Figure S9.. Analysis of root growth and mitotic features in e2fb mutants upon cisplatin treatment.

(A) Time course of primary root growth of Col-0, e2fb-1, and e2fb-2 after transfer to 15 μM cisplatin presented as a percentage of mock-treated root growth. Significant differences were determined by ANOVA and Dunnett’s post hoc test (*P < 0.05; **P < 0.01). ns, not significant. (B) Number of mitotic cells relative to DAPI-stained nuclei in the root meristems of Col-0, e2fb-1, and e2fb-2 treated with 50 μM cisplatin or 0.16% DMF (mock) for 3 h. An average of 25 roots were imaged for each genotype and condition, data used here is from EdU-labelled roots. A box plot of the observed mitotic cell counts is shown, outlier values are shown as circles. No significant differences were detected by ANOVA testing (P < 0.05). (C) Confocal images of DAPI-stained Col-0, e2fb-1, and e2fb-2 root tips. Mitotic features are indicated by red arrows. Scale bar = 50 μm.

Figure S10.. Analysis of cell death in e2fb mutants upon cisplatin treatment.

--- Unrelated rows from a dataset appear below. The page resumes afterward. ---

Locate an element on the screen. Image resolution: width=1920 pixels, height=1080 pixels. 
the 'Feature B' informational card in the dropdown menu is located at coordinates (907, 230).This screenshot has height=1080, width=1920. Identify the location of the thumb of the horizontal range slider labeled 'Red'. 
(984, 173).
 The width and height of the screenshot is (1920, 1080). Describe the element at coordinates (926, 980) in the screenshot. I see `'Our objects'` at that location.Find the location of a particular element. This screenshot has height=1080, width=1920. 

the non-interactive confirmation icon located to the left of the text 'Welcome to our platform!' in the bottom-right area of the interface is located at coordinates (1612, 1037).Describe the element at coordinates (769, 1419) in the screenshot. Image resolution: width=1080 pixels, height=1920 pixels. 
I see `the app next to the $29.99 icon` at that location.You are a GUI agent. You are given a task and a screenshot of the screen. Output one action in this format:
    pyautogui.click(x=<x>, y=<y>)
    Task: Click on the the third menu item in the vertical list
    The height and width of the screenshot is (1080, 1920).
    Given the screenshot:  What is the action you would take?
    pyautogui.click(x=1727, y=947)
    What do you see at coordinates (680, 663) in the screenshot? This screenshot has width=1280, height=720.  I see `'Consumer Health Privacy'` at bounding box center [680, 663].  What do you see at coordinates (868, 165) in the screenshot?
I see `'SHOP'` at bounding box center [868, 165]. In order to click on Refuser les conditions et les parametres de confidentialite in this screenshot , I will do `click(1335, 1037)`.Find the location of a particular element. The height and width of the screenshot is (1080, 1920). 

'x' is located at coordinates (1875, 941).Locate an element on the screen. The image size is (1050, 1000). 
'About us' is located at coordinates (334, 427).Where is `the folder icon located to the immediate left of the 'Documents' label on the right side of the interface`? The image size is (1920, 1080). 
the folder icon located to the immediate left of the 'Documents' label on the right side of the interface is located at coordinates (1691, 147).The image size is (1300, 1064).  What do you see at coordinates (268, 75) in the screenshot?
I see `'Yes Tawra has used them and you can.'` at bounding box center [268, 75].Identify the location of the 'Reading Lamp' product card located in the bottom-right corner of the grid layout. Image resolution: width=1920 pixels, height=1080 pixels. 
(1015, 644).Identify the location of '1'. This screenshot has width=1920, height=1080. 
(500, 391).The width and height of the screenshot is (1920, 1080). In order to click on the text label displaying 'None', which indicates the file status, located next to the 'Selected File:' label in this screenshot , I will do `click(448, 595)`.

(A) Representative confocal images of PI-stained root tips of Col-0, e2fb-1, and e2fb-2 treated with 50 μM cisplatin or 0.16% vol/vol DMF (mock) for 24 h. Scale bar = 50 μm. (B) Quantification of the areas of dead (PI-positive) columella and lateral root cap stem cells and their daughter cells in Col-0, e2fb-1, and e2fb-2 treated with 50 μM cisplatin. An average of 18 roots were imaged for each genotype and condition. A box plot of the observed dead cell areas is shown. Significant differences were determined by ANOVA and Dunnett’s post hoc test (**P < 0.01). (C) Quantification of the areas of dead (PI-positive) cells in the vasculature of Col-0, e2fb-1, and e2fb-2 treated with 50 μM cisplatin. An average of 18 roots were imaged for each genotype and condition. A box plot of the observed dead cell areas is shown, outlier values are shown as circles. No significant differences were detected by ANOVA testing (P < 0.05).